WHAT THE TASK REQUIRES ::
Report every line in the records below that holds the word "computer".

Data entries ::
◆ ◆ ◆ ◆ ◆

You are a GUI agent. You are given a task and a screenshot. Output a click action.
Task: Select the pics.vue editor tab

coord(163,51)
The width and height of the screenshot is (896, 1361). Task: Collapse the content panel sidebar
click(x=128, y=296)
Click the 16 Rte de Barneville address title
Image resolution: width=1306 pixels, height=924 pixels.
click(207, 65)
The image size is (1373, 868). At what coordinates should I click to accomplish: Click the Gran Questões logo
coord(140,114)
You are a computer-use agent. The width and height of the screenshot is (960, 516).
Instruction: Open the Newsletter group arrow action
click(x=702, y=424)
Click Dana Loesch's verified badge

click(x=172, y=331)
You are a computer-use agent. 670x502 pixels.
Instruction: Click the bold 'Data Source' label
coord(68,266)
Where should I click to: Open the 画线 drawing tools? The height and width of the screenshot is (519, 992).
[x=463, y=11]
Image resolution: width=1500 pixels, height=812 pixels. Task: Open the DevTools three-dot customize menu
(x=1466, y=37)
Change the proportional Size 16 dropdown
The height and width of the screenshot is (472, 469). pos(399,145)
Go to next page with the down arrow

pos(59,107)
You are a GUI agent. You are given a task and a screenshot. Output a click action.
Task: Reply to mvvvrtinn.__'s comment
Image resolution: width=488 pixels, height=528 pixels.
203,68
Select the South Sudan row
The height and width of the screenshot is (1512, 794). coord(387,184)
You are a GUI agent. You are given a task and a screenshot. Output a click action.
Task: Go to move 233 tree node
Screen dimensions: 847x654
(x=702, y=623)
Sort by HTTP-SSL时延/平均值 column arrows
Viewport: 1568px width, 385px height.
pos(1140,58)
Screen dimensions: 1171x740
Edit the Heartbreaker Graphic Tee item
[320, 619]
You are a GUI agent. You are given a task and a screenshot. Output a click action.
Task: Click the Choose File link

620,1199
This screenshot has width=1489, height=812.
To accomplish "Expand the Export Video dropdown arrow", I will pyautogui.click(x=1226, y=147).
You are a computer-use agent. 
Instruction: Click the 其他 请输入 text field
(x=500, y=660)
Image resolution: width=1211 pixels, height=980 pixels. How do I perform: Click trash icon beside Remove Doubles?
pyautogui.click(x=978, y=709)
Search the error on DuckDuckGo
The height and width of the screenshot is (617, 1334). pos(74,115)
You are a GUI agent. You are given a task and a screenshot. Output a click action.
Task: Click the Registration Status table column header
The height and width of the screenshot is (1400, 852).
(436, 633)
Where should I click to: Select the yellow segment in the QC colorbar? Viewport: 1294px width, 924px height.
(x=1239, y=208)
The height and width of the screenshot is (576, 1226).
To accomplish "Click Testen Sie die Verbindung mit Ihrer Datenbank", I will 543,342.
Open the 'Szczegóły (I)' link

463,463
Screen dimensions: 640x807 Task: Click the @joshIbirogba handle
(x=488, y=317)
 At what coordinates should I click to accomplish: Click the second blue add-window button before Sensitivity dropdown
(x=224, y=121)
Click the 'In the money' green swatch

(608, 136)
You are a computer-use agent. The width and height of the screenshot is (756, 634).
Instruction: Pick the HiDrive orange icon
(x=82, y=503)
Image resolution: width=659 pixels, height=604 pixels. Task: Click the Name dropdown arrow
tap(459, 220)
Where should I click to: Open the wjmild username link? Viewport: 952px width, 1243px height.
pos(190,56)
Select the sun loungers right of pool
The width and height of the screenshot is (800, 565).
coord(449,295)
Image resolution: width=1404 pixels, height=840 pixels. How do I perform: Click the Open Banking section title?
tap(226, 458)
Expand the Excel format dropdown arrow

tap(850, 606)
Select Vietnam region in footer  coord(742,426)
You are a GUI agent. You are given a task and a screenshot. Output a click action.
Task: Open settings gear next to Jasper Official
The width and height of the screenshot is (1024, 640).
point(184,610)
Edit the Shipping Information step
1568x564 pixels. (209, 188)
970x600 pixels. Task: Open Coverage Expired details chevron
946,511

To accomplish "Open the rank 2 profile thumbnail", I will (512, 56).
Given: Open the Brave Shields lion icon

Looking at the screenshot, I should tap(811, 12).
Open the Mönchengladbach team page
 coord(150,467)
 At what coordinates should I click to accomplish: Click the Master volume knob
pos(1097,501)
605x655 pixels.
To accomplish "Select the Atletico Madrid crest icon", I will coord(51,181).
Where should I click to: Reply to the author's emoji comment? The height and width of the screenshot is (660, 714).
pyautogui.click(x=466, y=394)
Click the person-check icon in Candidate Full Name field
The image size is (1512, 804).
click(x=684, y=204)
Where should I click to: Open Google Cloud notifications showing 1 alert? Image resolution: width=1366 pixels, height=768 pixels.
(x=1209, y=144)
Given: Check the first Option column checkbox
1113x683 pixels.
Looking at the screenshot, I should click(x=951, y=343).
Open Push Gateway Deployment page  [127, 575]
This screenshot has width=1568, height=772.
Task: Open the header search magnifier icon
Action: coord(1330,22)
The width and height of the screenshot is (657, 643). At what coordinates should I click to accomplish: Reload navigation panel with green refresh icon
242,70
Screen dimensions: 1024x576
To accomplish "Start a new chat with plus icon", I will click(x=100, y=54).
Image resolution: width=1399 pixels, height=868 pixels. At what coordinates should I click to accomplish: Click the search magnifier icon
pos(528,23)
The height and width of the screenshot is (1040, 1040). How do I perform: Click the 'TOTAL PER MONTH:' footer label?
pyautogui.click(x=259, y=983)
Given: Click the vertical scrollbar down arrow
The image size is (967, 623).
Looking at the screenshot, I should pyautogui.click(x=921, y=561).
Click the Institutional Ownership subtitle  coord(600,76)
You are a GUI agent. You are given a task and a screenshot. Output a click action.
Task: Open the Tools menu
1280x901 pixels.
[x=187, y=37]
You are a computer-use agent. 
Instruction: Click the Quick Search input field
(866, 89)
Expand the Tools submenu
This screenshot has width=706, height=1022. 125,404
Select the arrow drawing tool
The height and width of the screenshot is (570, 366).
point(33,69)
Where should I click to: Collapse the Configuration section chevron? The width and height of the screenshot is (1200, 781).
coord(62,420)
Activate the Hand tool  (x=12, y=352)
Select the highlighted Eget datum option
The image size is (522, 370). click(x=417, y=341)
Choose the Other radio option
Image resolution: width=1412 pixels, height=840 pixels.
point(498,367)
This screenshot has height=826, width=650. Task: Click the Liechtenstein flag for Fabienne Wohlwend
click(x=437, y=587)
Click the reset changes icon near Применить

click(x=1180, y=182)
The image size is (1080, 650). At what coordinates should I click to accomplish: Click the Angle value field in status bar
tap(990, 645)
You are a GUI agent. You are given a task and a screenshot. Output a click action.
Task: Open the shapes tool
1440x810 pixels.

◆ ◆ ◆ ◆ ◆

ANSWER BOX ::
You are a computer-use agent. The width and height of the screenshot is (960, 516).
You are a computer-use agent. 670x502 pixels.
You are a computer-use agent. 
You are a computer-use agent. The width and height of the screenshot is (756, 634).
You are a computer-use agent. 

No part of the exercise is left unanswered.